**WHAT THE EXERCISE ASKS**
Could you output every one of the rows below word for word?

(A run of records)

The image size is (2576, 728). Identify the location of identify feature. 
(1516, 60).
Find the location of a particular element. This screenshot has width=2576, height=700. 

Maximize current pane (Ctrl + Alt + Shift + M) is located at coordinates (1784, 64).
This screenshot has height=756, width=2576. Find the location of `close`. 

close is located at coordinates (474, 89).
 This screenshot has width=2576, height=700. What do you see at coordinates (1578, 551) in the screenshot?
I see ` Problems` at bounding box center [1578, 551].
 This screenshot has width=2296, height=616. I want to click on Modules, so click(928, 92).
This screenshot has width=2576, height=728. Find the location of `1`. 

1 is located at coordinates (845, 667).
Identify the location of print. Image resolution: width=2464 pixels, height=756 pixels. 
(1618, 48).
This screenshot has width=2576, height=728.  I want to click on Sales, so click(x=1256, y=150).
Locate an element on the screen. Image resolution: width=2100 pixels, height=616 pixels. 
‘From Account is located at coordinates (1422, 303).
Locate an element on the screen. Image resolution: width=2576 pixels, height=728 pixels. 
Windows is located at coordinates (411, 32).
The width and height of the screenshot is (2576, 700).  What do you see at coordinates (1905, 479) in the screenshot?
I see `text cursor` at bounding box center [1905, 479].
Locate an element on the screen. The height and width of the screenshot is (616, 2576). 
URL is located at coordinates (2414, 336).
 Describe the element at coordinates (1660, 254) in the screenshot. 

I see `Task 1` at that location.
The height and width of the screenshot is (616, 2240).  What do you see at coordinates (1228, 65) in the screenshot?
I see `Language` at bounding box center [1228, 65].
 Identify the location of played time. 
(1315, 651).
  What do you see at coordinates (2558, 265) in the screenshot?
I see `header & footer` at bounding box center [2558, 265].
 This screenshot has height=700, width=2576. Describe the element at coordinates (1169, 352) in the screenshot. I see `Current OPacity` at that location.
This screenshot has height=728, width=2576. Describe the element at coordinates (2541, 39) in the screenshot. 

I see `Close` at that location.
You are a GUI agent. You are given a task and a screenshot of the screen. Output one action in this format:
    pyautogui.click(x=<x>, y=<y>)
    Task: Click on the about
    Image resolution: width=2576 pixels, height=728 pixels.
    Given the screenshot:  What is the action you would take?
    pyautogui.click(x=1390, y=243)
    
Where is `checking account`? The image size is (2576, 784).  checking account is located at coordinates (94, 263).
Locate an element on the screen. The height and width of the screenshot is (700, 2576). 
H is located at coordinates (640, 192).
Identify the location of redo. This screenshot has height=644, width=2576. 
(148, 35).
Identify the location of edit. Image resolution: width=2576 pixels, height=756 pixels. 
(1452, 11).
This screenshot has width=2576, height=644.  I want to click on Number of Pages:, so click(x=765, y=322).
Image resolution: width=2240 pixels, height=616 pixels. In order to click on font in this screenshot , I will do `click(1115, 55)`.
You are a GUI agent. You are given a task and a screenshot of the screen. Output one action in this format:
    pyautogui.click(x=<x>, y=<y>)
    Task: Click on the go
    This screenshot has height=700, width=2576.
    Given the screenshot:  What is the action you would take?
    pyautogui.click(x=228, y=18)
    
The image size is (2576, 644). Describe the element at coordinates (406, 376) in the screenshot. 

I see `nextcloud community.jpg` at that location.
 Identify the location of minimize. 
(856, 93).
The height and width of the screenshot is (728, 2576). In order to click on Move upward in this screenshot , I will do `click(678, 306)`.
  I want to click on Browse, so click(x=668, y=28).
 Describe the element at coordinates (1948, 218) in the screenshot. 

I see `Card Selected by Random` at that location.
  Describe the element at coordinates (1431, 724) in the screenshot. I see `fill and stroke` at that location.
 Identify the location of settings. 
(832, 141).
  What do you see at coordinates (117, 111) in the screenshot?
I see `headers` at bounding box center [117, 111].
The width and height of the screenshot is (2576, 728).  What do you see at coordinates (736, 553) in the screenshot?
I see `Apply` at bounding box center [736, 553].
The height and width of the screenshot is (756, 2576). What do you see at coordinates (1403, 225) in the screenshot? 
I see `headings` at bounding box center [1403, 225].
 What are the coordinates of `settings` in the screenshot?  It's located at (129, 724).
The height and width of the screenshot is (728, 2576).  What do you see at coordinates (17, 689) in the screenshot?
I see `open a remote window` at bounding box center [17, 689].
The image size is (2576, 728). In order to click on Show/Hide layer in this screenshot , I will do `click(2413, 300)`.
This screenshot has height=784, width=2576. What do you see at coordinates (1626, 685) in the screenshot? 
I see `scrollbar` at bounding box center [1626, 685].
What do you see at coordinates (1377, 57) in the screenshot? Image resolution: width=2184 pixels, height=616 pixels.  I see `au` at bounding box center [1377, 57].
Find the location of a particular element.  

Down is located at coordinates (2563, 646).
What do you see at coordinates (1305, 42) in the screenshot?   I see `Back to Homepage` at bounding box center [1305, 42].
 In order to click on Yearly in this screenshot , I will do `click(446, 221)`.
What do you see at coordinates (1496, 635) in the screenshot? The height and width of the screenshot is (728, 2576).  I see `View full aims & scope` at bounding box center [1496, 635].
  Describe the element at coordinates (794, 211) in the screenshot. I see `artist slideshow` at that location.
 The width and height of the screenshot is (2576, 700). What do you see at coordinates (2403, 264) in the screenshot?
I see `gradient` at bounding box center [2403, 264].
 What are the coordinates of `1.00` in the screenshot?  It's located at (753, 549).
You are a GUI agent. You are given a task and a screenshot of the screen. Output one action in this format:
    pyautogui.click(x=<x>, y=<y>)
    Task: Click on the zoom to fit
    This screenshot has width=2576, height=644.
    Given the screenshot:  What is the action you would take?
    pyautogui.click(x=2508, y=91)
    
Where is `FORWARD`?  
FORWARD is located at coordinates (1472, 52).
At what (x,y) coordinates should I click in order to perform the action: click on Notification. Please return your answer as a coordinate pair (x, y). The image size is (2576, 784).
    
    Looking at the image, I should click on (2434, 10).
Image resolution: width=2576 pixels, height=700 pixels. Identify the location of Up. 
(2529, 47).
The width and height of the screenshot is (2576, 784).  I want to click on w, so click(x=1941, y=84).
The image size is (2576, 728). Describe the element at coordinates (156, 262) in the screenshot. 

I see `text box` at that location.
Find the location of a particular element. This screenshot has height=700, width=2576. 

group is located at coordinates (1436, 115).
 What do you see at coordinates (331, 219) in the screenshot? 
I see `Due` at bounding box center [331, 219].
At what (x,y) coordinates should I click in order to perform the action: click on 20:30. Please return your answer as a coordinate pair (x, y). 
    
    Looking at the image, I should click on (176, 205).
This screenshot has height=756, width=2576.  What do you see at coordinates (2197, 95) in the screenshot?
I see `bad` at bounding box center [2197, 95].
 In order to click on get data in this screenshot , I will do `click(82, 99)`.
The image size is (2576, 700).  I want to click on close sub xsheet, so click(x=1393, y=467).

**TASK SOLUTION**
The image size is (2576, 728). Identify the location of identify feature. 
(1516, 60).
Find the location of a particular element. This screenshot has width=2576, height=700. 

Maximize current pane (Ctrl + Alt + Shift + M) is located at coordinates (1784, 64).
This screenshot has height=756, width=2576. Find the location of `close`. 

close is located at coordinates (474, 89).
 This screenshot has width=2576, height=700. What do you see at coordinates (1578, 551) in the screenshot?
I see ` Problems` at bounding box center [1578, 551].
 This screenshot has width=2296, height=616. I want to click on Modules, so click(928, 92).
This screenshot has width=2576, height=728. Find the location of `1`. 

1 is located at coordinates (845, 667).
Identify the location of print. Image resolution: width=2464 pixels, height=756 pixels. 
(1618, 48).
This screenshot has width=2576, height=728.  I want to click on Sales, so click(x=1256, y=150).
Locate an element on the screen. Image resolution: width=2100 pixels, height=616 pixels. 
‘From Account is located at coordinates (1422, 303).
Locate an element on the screen. Image resolution: width=2576 pixels, height=728 pixels. 
Windows is located at coordinates (411, 32).
The width and height of the screenshot is (2576, 700).  What do you see at coordinates (1905, 479) in the screenshot?
I see `text cursor` at bounding box center [1905, 479].
Locate an element on the screen. The height and width of the screenshot is (616, 2576). 
URL is located at coordinates (2414, 336).
 Describe the element at coordinates (1660, 254) in the screenshot. 

I see `Task 1` at that location.
The height and width of the screenshot is (616, 2240).  What do you see at coordinates (1228, 65) in the screenshot?
I see `Language` at bounding box center [1228, 65].
 Identify the location of played time. 
(1315, 651).
  What do you see at coordinates (2558, 265) in the screenshot?
I see `header & footer` at bounding box center [2558, 265].
 This screenshot has height=700, width=2576. Describe the element at coordinates (1169, 352) in the screenshot. I see `Current OPacity` at that location.
This screenshot has height=728, width=2576. Describe the element at coordinates (2541, 39) in the screenshot. 

I see `Close` at that location.
You are a GUI agent. You are given a task and a screenshot of the screen. Output one action in this format:
    pyautogui.click(x=<x>, y=<y>)
    Task: Click on the about
    Image resolution: width=2576 pixels, height=728 pixels.
    Given the screenshot:  What is the action you would take?
    pyautogui.click(x=1390, y=243)
    
Where is `checking account`? The image size is (2576, 784).  checking account is located at coordinates (94, 263).
Locate an element on the screen. The height and width of the screenshot is (700, 2576). 
H is located at coordinates (640, 192).
Identify the location of redo. This screenshot has height=644, width=2576. 
(148, 35).
Identify the location of edit. Image resolution: width=2576 pixels, height=756 pixels. 
(1452, 11).
This screenshot has width=2576, height=644.  I want to click on Number of Pages:, so click(x=765, y=322).
Image resolution: width=2240 pixels, height=616 pixels. In order to click on font in this screenshot , I will do `click(1115, 55)`.
You are a GUI agent. You are given a task and a screenshot of the screen. Output one action in this format:
    pyautogui.click(x=<x>, y=<y>)
    Task: Click on the go
    This screenshot has height=700, width=2576.
    Given the screenshot:  What is the action you would take?
    pyautogui.click(x=228, y=18)
    
The image size is (2576, 644). Describe the element at coordinates (406, 376) in the screenshot. 

I see `nextcloud community.jpg` at that location.
 Identify the location of minimize. 
(856, 93).
The height and width of the screenshot is (728, 2576). In order to click on Move upward in this screenshot , I will do `click(678, 306)`.
  I want to click on Browse, so click(x=668, y=28).
 Describe the element at coordinates (1948, 218) in the screenshot. 

I see `Card Selected by Random` at that location.
  Describe the element at coordinates (1431, 724) in the screenshot. I see `fill and stroke` at that location.
 Identify the location of settings. 
(832, 141).
  What do you see at coordinates (117, 111) in the screenshot?
I see `headers` at bounding box center [117, 111].
The width and height of the screenshot is (2576, 728).  What do you see at coordinates (736, 553) in the screenshot?
I see `Apply` at bounding box center [736, 553].
The height and width of the screenshot is (756, 2576). What do you see at coordinates (1403, 225) in the screenshot? 
I see `headings` at bounding box center [1403, 225].
 What are the coordinates of `settings` in the screenshot?  It's located at (129, 724).
The height and width of the screenshot is (728, 2576).  What do you see at coordinates (17, 689) in the screenshot?
I see `open a remote window` at bounding box center [17, 689].
The image size is (2576, 728). In order to click on Show/Hide layer in this screenshot , I will do `click(2413, 300)`.
This screenshot has height=784, width=2576. What do you see at coordinates (1626, 685) in the screenshot? 
I see `scrollbar` at bounding box center [1626, 685].
What do you see at coordinates (1377, 57) in the screenshot? Image resolution: width=2184 pixels, height=616 pixels.  I see `au` at bounding box center [1377, 57].
Find the location of a particular element.  

Down is located at coordinates (2563, 646).
What do you see at coordinates (1305, 42) in the screenshot?   I see `Back to Homepage` at bounding box center [1305, 42].
 In order to click on Yearly in this screenshot , I will do `click(446, 221)`.
What do you see at coordinates (1496, 635) in the screenshot? The height and width of the screenshot is (728, 2576).  I see `View full aims & scope` at bounding box center [1496, 635].
  Describe the element at coordinates (794, 211) in the screenshot. I see `artist slideshow` at that location.
 The width and height of the screenshot is (2576, 700). What do you see at coordinates (2403, 264) in the screenshot?
I see `gradient` at bounding box center [2403, 264].
 What are the coordinates of `1.00` in the screenshot?  It's located at (753, 549).
You are a GUI agent. You are given a task and a screenshot of the screen. Output one action in this format:
    pyautogui.click(x=<x>, y=<y>)
    Task: Click on the zoom to fit
    This screenshot has width=2576, height=644.
    Given the screenshot:  What is the action you would take?
    pyautogui.click(x=2508, y=91)
    
Where is `FORWARD`?  
FORWARD is located at coordinates (1472, 52).
At what (x,y) coordinates should I click in order to perform the action: click on Notification. Please return your answer as a coordinate pair (x, y). The image size is (2576, 784).
    
    Looking at the image, I should click on (2434, 10).
Image resolution: width=2576 pixels, height=700 pixels. Identify the location of Up. 
(2529, 47).
The width and height of the screenshot is (2576, 784).  I want to click on w, so click(x=1941, y=84).
The image size is (2576, 728). Describe the element at coordinates (156, 262) in the screenshot. 

I see `text box` at that location.
Find the location of a particular element. This screenshot has height=700, width=2576. 

group is located at coordinates (1436, 115).
 What do you see at coordinates (331, 219) in the screenshot? 
I see `Due` at bounding box center [331, 219].
At what (x,y) coordinates should I click in order to perform the action: click on 20:30. Please return your answer as a coordinate pair (x, y). 
    
    Looking at the image, I should click on (176, 205).
This screenshot has height=756, width=2576.  What do you see at coordinates (2197, 95) in the screenshot?
I see `bad` at bounding box center [2197, 95].
 In order to click on get data in this screenshot , I will do `click(82, 99)`.
The image size is (2576, 700).  I want to click on close sub xsheet, so click(x=1393, y=467).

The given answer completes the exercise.